Apax chief: All-equity deals, co-investments to become king

Martin Halusa has outlined his firm’s plans for a world with less leverage in the firm’s second annual report.

London-headquartered mega-firm Apax Partners will consider doing more all-equity deals and co-investments alongside trade players as it seeks to adapt to a world in which credit remains scarce.

In the firm’s recently released annual report, chief executive officer Martin Halusa painted a picture of how buyout houses, which had previously benefited from abundantly available leverage, will execute deals in apost-credit crisis environment.
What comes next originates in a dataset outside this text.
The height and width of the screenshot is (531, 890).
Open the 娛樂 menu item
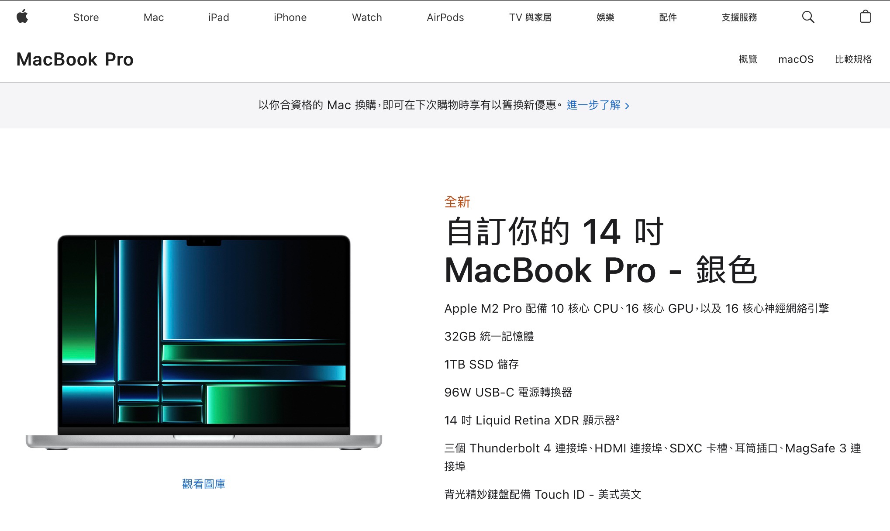click(605, 17)
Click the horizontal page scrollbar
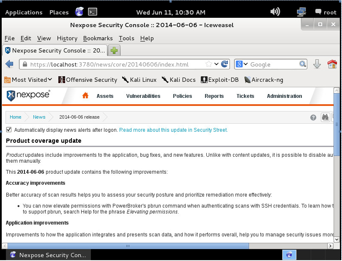The height and width of the screenshot is (261, 342). 127,246
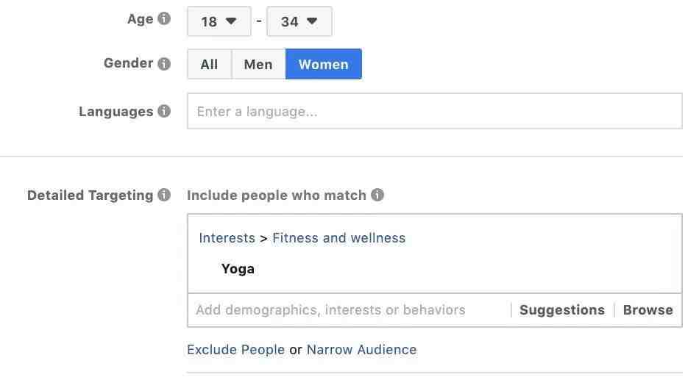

“In this environment, where banks have scaled back their lending, the percentage of our own equity that our funds use to back companies will increase. Indeed, many investments will be equity only,” said Halusa.  “We will see more situations where our funds invest alongside established corporate players.”

Apax typically invests in companies with enterprise values of between €1 billion and €5 billion. The aggregate equity-to-debt ratio of the firm’s portfolio companies is 31:69.

Apax’s post-credit crunch investments already represent this shift of strategy. Last year it acquired publishing company Emap alongside Guardian Media Group, the UK-based newspaper group, in a 50-50 split deal.

The buyout group has also made two all-equity investments since mid-2007: the minority stake taken in mobile communications group Weather Investments last year and the investment in publicly-listed Indian hospital group Apollo in 2007.